Problèmes rencontré dans le paysage argileux fluvial

Les digues

Il y a tout d'abord des ennuis liés aux digues et à leur entretien très exigeant. A cela s'ajoute l'augmentation du niveau de l'eau suite aux travaux des deltas (cf. Deltawerken). La vitesse du courant fluvial a diminué suite à ces travaux ce qui a pour effet de laisser plus de sable dans les cours d'eau qui, à son tour, augmente le niveau de l'eau en s'accumulant. Le niveau de la mer influence bien sûr aussi le niveau d'eau ce qui rend l'élévation de la hauteur des digues -et leur renforcement- d'autant plus impérieux. Plus que jamais les Néérlandais doivent se méfier de l'eau qui dort, ou ,tout au moins, dont le courant diminue!

Il arrive dans ce paysage fluvial que de l'eau pressurisée surgisse aux abords des digues. Cet eau appelé kwel survient suite à des différences naturelles ou non de hauteur qui créent une pression. L'eau dégouline alors par le sol perméable du niveau le plus haut vers le plus bas, parfois jusqu'à la surface. En cas de forte pression (kwel intense) le sol sous la digue peut se désagréger pour se contracter à nouveau lorsque la pression retombe. Tout cela fragilise la digue. Afin de rester maître de ce phénomène, les fondations de la digue doivent être le plus étanche possible.

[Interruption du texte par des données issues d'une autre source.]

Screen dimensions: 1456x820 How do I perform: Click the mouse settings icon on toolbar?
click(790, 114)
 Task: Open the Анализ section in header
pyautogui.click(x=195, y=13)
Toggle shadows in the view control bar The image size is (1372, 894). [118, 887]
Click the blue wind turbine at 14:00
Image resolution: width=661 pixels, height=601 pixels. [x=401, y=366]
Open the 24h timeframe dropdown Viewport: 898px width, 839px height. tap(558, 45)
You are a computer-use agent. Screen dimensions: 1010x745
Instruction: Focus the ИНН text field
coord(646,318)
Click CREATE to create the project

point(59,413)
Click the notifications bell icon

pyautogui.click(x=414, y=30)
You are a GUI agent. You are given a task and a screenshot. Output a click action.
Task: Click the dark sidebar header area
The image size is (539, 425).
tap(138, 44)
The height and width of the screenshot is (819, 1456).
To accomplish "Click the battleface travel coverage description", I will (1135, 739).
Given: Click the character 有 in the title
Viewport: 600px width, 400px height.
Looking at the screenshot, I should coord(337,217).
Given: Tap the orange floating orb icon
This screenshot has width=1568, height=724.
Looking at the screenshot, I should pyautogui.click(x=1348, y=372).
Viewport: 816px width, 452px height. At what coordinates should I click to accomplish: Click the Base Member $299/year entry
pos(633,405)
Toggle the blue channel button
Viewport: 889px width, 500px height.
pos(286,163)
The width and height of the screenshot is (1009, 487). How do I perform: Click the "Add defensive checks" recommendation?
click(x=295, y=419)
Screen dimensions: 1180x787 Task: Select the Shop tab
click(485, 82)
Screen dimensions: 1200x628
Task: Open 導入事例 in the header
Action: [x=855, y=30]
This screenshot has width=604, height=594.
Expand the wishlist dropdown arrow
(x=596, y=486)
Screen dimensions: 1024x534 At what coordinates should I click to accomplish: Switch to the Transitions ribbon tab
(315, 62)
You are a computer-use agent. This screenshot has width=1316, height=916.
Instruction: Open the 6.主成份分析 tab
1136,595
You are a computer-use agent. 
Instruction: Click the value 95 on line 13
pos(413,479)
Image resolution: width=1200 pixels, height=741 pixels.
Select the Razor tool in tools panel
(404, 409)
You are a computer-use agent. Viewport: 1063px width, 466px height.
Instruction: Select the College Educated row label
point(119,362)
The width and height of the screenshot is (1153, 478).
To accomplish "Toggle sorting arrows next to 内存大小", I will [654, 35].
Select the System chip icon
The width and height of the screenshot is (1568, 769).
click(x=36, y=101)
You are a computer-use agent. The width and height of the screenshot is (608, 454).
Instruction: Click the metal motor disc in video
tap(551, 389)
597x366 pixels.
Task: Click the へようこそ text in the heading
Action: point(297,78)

Problèmes environnementaux

Des problèmes liés à l'environement viennent également menacer le paysage argileux fluvial. L'extraction d'argile, de sable et de gravier a un impact sur la faune et la flore. Le diamètre et la profondeur des puits d'extraction provoque une pénurie d'oxygène dans ces sols ce qui porte atteinte à la biodiversité. Les promontoires (zone entre la première et la deuxième digue) aussi sont touchés, notament par la pollution de l'eau.